IS SECRET EVIL OKAY?


How often have people said that what people don’t know won’t hurt them? Is doing what is right usually condemned as wrong in secret right?

 

If secret evil is okay then it is not the evil that is the problem but the victim finding out they are a victim!

 

If secret evil is okay then it is okay to do harm as long as intend not to get caught or for the victim to learn of it.

So is secret evil morally neutral or even okay?  It is said, “Utilitarianism would seem to have to reply to this in the affirmative. Secret wrong makes you happy and hurts no one when done within reason and people should not worry about it after doing their best to stop it for worrying won’t do any good. Even Rule Utilitarians cannot condemn it. But maybe it will make people insecure? But that will happen if it happens or not.”

 

If it is okay then why is it even called evil!!!!

 

You are harmed by those who defraud you without your knowledge for it makes no sense to say that it is only finding out that hurts you. It is the action done to your disadvantage in the first place!  Some still treated you as a means to an end not as an end.  You were still degraded.
 
Some Rule Utilitarians forbid us to make any laws that allow torture for once the laws are made they will be overused. They say it is better to torture only when there is no alternative and when it can be done in secret. They say the torture of one terrorist for example to get information about where the bomb is that is going to kill thousands is justified if all other avenues are exhausted.
 
Secret evil can too easily go out of control for it is secret and nobody knows to what extent it is taking place and though a certain amount might be fine it is too dangerous and has to be forbidden totally. Utilitarianism can be reconciled with opposition to secret evil.
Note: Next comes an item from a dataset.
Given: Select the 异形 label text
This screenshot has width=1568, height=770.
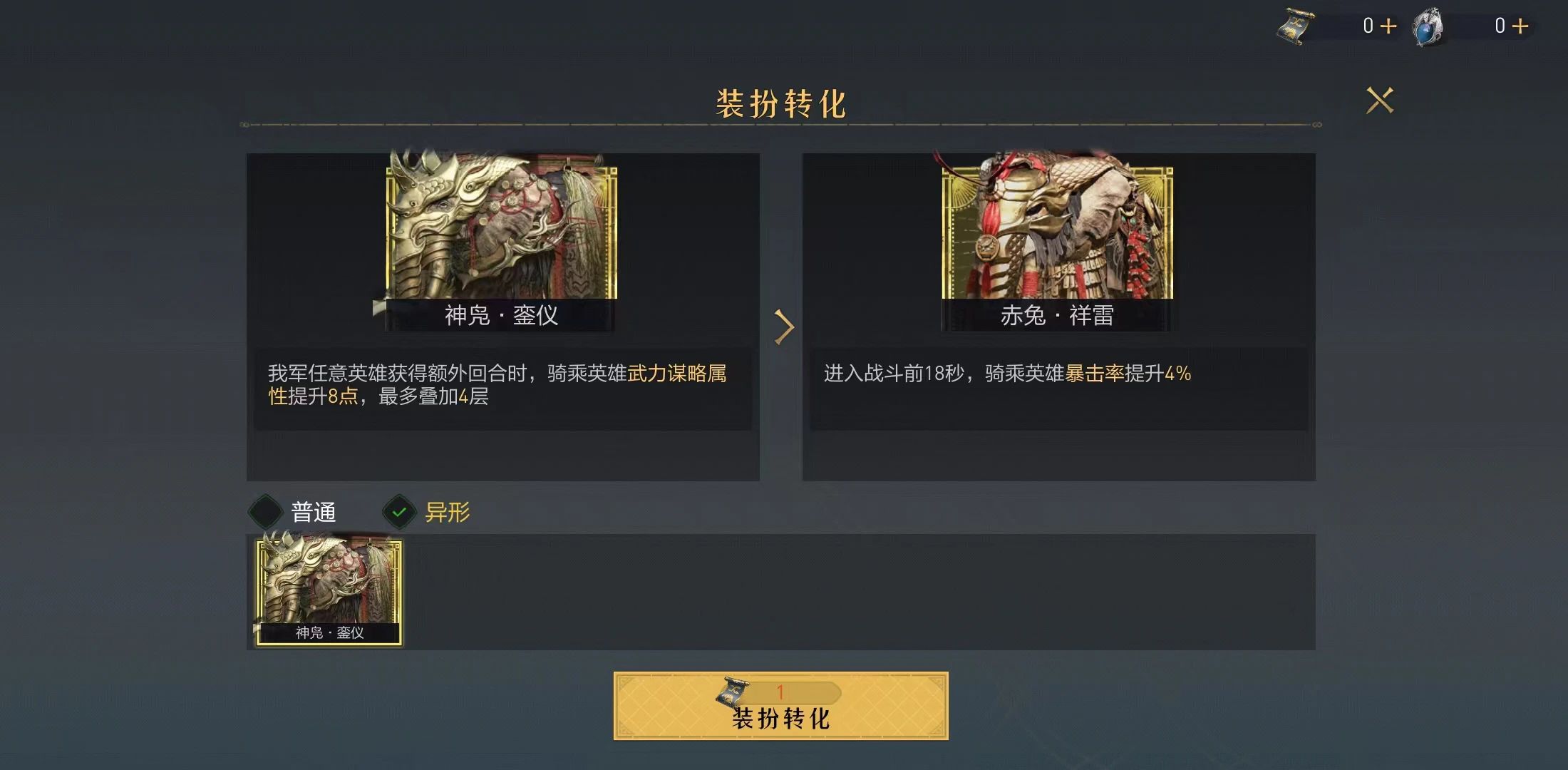Looking at the screenshot, I should pos(448,512).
Happiness is increased by knowing it is banned and that there are better things to do.

The risk of getting caught can be minimised or eliminated so nobody can tell you that secret evil is wrong for that reason. Then, the only thing you would have done wrong would have been not being careful enough. It would not mean the action was really bad. All actions involve risks anyway.
 
Some would say, “To indulge in secret injustice is betraying the trust of others and we should not be happy about it for if we are we will expand our dark side though we may have to wait a while to see what damage we have done ourselves. It is necessary to possess a strong and healthy revulsion for evil.”
 
This argument is a hoax because people can only rationally trust us most when they have their eye on us. A person proving their trust to you does not mean that they are as reliable behind your back because they are showing you what you can see not what you cannot see.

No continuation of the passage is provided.